Genesis Chapter 47
Jacob and his family meet with Pharaoh. One of my favourite lines from the Bible is in this chapter when Jacob answers a
question from Pharaoh “How old are you?” with
“The years of my pilgrimage are one hundred and thirty., but I am not as
old as my ancestors”
Several years ago now I took part in a pilgrimage called student cross (www.studentcross.org.uk) where, with other people we did a pilgrimage to Walsingham in Norfolk. I define a pilgrimage as "a physical journey to a destination with a spiritual dimension." in the case of Student cross it is a holy week journey carrying a cross across country.
Israel's description of life as a pilgrimage is interesting to me as Christians believe that the end of this life is not the final end, and there is a destination we are still trying to get to, and as we have seen with Abraham, Isaac, and now Jacob and Joseph there is a great future waiting whatever our situation right now.

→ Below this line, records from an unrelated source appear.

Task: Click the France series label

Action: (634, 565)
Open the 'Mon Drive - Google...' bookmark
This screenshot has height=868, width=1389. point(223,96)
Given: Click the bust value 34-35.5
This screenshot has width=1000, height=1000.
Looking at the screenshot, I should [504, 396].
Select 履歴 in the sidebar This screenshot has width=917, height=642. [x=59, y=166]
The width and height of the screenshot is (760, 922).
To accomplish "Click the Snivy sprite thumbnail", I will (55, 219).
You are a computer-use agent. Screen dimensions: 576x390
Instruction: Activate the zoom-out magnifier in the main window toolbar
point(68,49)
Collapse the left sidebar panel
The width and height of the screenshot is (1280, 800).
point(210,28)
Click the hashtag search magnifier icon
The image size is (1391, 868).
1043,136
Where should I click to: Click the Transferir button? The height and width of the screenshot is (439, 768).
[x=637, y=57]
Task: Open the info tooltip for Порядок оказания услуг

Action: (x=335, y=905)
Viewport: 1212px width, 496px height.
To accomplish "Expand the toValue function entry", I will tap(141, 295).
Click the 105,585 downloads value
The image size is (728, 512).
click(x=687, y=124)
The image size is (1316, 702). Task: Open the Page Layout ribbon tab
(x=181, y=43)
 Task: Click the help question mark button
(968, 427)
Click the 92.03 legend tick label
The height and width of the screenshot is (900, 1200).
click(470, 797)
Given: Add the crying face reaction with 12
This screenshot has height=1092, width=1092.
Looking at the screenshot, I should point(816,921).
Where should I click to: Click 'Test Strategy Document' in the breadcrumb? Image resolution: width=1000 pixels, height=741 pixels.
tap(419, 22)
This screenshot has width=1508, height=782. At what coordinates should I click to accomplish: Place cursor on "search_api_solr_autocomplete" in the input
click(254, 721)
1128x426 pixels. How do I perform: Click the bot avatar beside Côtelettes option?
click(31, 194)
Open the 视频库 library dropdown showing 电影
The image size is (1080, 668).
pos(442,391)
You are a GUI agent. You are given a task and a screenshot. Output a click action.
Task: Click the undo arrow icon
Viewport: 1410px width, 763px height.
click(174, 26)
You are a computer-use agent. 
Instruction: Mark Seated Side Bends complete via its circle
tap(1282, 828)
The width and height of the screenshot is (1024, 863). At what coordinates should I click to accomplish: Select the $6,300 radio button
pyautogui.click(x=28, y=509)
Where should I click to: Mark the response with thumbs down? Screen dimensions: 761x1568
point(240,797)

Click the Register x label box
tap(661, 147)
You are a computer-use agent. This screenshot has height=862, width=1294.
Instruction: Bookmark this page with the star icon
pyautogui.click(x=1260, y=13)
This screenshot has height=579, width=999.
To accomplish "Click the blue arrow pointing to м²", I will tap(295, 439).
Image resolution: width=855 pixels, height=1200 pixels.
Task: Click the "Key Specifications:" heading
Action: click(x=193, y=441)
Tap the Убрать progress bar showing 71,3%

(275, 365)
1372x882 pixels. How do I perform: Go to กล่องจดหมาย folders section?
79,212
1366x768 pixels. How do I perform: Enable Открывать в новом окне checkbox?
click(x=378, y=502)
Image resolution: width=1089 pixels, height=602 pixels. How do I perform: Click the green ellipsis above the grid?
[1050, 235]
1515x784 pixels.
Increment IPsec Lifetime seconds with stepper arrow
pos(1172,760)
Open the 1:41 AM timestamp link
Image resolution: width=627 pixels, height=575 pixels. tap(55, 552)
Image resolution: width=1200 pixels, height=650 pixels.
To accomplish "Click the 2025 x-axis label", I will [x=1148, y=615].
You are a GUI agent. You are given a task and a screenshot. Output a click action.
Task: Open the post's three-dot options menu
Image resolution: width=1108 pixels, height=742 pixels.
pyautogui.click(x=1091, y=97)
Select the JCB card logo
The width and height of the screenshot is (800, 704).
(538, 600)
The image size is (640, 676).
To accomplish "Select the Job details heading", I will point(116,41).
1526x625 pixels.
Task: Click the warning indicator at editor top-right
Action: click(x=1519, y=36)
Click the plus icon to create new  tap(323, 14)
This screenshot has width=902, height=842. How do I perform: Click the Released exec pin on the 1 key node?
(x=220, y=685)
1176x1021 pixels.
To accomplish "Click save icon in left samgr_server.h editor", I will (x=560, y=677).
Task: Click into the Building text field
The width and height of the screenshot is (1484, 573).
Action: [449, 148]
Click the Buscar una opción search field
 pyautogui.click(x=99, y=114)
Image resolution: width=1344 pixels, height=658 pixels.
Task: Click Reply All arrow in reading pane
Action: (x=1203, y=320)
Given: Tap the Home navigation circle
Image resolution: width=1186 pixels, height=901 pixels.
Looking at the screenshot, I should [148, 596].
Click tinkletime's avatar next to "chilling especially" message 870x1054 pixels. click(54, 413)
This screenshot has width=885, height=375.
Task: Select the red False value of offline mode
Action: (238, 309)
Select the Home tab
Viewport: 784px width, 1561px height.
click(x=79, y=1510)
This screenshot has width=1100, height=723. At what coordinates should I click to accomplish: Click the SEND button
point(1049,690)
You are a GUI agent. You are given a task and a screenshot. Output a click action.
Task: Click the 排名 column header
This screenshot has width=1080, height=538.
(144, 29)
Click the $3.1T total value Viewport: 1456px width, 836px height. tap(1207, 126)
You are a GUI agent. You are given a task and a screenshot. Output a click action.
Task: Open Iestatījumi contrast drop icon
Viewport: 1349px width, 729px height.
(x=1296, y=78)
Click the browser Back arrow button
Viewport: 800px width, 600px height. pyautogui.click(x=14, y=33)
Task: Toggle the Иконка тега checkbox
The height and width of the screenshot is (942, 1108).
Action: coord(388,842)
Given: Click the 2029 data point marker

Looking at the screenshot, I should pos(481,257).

The next thing – Joseph, having invented income tax at the start of the famine now sells the stockpile of grain to the hungry populous, in the first year he takes all the money , in the second year buys their cattle, the third year he buys all their land and effectively makes them slaves to the state - he allows them to stay on the land but now as tenants and they have a perpetual tax on all they own.
I wonder if this is laying down the land for unease between the Israelites and Egyptians in the book of Exodus?
Also notice that Jacob having been melodramatic about his grey head going down into the grave, and "I must see Joseph before I die" lives for another 17 years in Egypt. He seems to be every bit as bad as his father Isaac!